Setiap hari senja langit Lembak Pasang
itu selalu sunyi, tapi itu yang membuatku senang. Tahukah kau? Karena dengan
kesunyian itulah aku bisa menikmati indahnya senja Lembak Pasang itu tanpa ada
gangguan apapun dan itu membuatku sangat nyaman. Tidak seperti langit kota
baru, beribu senja aku lewati penuh kesan dan kenangan tapi sedikit yang dapat
aku nikmati karena aku tau kota baru itu terlalu sibuk dnegan berbagai
urusan-urusan. Dan aku ikut terseret di dalamnya.
***
Surat dari keluargaku terletak lesu di
rak bukuku. Surat yang datang sekian kali, setelah surat-surat yang lalu
mendesakku untuk pulang. Aku takut menyentuh surat itu. Aku tak punya
keberanian untuk membukanya apalagi membacanya. Hingga malam larut, aku masih
takut membukanya. Bukan pulang ke Lembak Pasang yang aku takutkan, sebenarnya.
Rindu selalu mendatangiku. Akan sanak saudara di sana, terlebih pada ibu.
Ibu. Setiap kali menyebut namanya, rindu
pulang kampung semakin menghantuiku. Tetapi aku tetap saja tak berani membuka
surat itu. Aku takut itu malah menambah rasa rinduku pada ibu, juga Lembak
Pasang.
***
Aku pandangi surat itu. Buka dan bacalah
jika kamu masih menganggap keluarga adalah bagian dari hidupmu. Hati kecilku
coba membisikkannya padaku. Bacalah agar kau dapat merasakan tanah kering
karena panas yang masih setia pada Lembak Pasang. Bacalah agar kau dapat
menikmati langit senja Lembak pasang. Bacalah agar kau dapat mengingat masa
kecilmu. Bukankah Ciputat tak mampu memberikan kebahagiaan yang lebih, juga
kehidupan sempurna. Ciputat memang memberimu materi yang berlimpah, tapi yang
lebih banyakl justru kesepian yang sangat.Ingat, kau hanya perantau disini.
***
Darahku berdesir. Aku tak akan bisa
mengingkari tanah kelahiranku. Karena disanalah tangis pertamaku terdengar.
Tanah, air, udara, angin, langit desa yang jadi saksi kelahranku. Aku tak akan
pernah bisa mengingakarinya. Tak akan pernah bisa.
***
Lambat, aku mulai menyentuh surat yang
tergeletak lesu di rak buku. Lagi, darahku berdesir ketika jemariku menyentiuh
ujung amplop. Bukalah. Aku himpun seribu kekuatan untuk bisa membaca surat itu.
Aku berusaha menenangkan hatiku. Tapi tiba-tiba aku menggigil. Rasa rindu dan
kecintaan semakin mendekatiku. Aku merasakan cinta yang sanagt. Tanah
kelahiranku yang terletak kira-kira ratusan kilo seperti terang benderang dalam
pandangan. Kemilaunya melebihi kemilau bintang di langit. Aku akan membuka
surat itu dengan suka cita, dengan sepenuh jiwa dan raga.
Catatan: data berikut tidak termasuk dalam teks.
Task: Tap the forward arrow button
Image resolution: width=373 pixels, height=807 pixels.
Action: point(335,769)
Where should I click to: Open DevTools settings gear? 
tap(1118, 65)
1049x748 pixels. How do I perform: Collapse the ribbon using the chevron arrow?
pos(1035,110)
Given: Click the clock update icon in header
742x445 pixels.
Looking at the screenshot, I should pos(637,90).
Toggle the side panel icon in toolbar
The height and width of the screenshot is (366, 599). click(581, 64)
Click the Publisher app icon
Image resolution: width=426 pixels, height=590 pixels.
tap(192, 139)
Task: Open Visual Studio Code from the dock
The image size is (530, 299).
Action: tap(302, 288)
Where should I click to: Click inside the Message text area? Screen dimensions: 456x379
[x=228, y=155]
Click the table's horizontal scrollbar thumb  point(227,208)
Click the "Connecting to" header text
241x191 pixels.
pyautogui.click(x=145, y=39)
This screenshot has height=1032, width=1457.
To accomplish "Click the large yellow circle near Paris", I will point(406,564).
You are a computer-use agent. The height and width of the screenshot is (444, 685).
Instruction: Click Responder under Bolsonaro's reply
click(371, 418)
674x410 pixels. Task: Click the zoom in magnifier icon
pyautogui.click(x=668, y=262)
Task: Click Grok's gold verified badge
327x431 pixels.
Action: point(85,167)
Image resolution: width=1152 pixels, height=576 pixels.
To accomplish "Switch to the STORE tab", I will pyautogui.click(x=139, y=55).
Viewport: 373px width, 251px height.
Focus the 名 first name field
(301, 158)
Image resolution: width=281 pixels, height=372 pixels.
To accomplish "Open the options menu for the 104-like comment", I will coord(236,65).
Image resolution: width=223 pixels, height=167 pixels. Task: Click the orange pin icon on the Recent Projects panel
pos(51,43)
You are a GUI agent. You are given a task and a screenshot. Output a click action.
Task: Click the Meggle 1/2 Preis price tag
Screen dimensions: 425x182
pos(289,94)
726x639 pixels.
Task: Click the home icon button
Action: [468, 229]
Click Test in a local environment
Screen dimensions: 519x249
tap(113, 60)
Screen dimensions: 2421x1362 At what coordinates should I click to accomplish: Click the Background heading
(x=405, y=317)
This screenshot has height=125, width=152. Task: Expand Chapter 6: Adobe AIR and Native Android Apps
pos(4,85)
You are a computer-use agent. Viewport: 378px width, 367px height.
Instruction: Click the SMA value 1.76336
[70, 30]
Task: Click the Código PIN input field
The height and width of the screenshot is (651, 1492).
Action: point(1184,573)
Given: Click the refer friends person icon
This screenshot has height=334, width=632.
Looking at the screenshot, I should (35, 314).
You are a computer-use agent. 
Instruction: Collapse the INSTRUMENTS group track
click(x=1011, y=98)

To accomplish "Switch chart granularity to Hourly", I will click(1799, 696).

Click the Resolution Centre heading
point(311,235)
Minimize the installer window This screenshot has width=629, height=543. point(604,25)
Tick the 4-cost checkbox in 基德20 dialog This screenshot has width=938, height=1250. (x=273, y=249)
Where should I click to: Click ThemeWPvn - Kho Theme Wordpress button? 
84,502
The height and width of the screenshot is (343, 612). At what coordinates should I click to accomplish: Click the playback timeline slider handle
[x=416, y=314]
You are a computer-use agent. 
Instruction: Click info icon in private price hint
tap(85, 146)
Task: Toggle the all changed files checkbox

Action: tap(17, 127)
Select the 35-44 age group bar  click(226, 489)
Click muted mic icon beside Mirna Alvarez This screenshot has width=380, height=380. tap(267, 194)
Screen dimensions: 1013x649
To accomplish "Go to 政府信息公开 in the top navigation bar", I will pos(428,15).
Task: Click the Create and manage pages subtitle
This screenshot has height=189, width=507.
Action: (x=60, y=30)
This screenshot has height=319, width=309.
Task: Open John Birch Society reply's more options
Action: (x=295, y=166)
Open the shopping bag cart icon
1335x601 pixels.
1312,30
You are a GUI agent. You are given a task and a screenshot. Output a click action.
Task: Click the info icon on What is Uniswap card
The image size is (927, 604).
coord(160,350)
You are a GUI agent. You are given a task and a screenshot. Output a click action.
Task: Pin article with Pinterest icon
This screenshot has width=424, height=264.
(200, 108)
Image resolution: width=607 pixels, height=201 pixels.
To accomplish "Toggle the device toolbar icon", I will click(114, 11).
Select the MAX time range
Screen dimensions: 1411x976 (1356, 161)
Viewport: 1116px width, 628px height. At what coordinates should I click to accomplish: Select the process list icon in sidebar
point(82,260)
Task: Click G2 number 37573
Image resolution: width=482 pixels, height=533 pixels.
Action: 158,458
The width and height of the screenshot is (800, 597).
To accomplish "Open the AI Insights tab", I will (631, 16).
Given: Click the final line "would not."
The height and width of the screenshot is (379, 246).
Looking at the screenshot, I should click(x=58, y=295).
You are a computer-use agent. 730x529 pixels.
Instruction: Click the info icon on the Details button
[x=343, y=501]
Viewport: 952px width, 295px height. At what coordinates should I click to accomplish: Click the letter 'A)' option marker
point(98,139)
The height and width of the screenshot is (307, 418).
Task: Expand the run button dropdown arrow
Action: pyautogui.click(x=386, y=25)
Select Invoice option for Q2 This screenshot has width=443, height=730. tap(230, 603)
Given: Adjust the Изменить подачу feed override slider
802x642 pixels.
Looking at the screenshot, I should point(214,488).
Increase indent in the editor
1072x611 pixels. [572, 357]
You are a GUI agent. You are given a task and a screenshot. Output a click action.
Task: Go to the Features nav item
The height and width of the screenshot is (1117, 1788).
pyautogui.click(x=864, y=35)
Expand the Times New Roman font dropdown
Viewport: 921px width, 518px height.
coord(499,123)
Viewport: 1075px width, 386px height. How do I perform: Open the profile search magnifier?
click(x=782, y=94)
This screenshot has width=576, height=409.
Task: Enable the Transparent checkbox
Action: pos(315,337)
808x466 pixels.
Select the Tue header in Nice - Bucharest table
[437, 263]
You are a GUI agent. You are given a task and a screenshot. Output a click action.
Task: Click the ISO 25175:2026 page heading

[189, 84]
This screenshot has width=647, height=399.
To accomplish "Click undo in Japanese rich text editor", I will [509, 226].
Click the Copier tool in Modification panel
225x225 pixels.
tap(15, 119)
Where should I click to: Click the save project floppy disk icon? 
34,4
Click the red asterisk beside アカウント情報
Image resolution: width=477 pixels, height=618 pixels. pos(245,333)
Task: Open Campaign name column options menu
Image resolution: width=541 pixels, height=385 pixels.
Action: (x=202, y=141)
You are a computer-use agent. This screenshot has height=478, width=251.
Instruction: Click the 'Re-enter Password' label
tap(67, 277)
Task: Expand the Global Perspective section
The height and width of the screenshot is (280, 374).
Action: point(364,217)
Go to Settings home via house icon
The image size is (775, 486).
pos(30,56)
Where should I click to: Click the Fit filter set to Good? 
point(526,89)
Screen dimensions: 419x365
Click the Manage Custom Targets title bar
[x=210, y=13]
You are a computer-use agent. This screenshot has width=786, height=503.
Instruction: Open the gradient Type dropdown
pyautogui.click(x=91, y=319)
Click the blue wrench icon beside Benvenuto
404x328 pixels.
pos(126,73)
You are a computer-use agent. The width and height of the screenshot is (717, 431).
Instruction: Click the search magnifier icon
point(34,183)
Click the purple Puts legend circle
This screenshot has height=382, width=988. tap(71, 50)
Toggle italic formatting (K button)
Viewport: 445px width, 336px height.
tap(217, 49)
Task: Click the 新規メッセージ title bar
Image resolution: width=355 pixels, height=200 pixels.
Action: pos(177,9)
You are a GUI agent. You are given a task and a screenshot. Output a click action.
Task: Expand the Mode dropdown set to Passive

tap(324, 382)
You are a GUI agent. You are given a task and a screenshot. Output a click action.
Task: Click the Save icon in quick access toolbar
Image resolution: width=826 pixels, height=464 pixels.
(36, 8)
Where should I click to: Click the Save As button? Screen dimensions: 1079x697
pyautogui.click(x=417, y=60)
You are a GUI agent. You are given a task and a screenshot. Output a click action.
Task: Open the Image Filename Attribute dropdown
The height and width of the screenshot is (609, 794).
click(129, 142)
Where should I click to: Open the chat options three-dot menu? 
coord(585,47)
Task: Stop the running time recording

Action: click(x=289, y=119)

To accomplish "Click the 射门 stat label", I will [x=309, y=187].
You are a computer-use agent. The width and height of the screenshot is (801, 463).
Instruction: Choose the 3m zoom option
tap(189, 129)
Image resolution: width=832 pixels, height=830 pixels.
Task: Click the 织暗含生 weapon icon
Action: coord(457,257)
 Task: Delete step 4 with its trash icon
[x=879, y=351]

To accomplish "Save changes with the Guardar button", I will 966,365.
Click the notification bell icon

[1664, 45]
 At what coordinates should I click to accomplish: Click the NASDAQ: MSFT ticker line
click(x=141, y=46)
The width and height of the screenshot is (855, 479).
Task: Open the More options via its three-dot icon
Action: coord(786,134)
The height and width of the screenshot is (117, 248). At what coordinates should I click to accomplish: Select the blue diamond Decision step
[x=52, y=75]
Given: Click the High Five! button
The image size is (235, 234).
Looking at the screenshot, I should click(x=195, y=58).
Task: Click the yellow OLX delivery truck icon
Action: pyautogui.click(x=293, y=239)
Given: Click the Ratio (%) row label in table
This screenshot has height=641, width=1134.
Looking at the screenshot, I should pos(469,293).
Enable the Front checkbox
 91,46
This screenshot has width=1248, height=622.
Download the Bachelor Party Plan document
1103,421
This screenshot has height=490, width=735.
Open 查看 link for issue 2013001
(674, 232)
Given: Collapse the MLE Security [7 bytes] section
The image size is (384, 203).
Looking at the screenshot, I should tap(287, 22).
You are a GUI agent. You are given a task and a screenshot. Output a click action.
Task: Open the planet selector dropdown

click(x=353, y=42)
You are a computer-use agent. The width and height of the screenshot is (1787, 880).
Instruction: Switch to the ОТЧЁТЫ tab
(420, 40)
Ah, kenapa perasaanku kacau datang
seperti hendak membunuhku? Aku selalu takut. Takut membuka dan membacanya. Dan
ini entah hari keberapa aku kembali termenung di depan surat yang tergeletak
itu. Aku tak punya nyali, bahkan tubuhku terasa rontok habis di depannya, Aku
tak bisa.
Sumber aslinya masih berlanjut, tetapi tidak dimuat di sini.